De la pure poésie (renforcée par une présentation stylistique originale), du réalisme magique, une profonde originalité, de l'humour, de l'ironie caustique, de la tendresse, de la chaude sensualité, de la tragédie jusqu'à l'embrasement final dans un style simple et limpide, universel, mais aussi une fable apocalyptique d’une authentique actualité.

Et que le lecteur classique ne se bloque pas sur  une ponctuation inhabituelle (absence de majuscule, des points simplement à la fin du paragraphe)  et des sauts de à la ligne qui participent à une véritable lecture poétique en prose et à une certaine oralité du texte, à la manière d’un griot. Un texte original, qui ne ressemble à rien de connu mais qu’on pourrait situer aux confins des univers de José Saramago et Gabriel Garcia Marquez. Boris Vian ou Jacques Prévert.

Cet ouvrage conclut pour le Café Littéraire notre riche trilogie des jeunes écrivains africains du vingt-et-unième siècle, après le francophone In Koli Jean Bofane, au Congo et l’anglophone Chimamanda Ngozi Adchie au Nigéria, à l’heure où la littérature africaine gagne la reconnaissance internationale.

—————

Répondez aux questions suivantes à partir du texte fourni.
(a) À la manière de qui l'oralité du texte est-elle rapprochée ?
(b) Aux confins des univers de quels deux auteurs pourrait-on situer ce texte, d'après la deuxième phrase du même paragraphe ?
(c) Quelle écrivaine anglophone fait partie de la trilogie du Café Littéraire, et dans quel pays ?

> _Extrait des données_
—————

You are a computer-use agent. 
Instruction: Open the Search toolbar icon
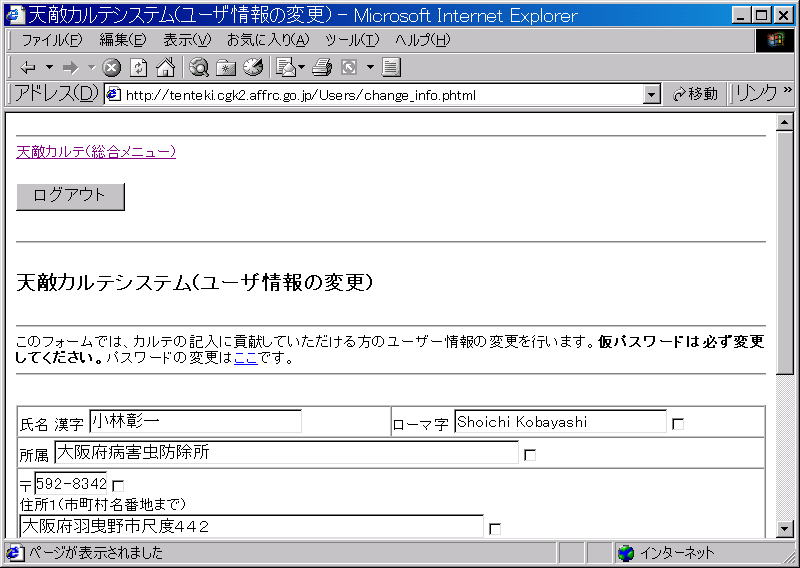[199, 68]
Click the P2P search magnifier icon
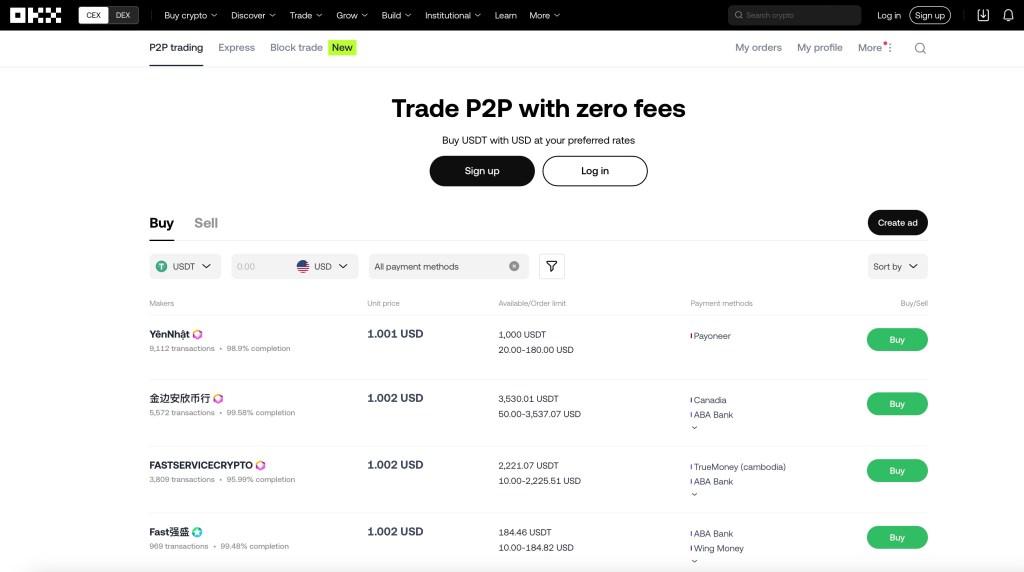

—————

> _Corrigé_
(a) À la manière d'un griot.
(b) José Saramago et Gabriel Garcia Marquez.
(c) Chimamanda Ngozi Adchie, au Nigéria.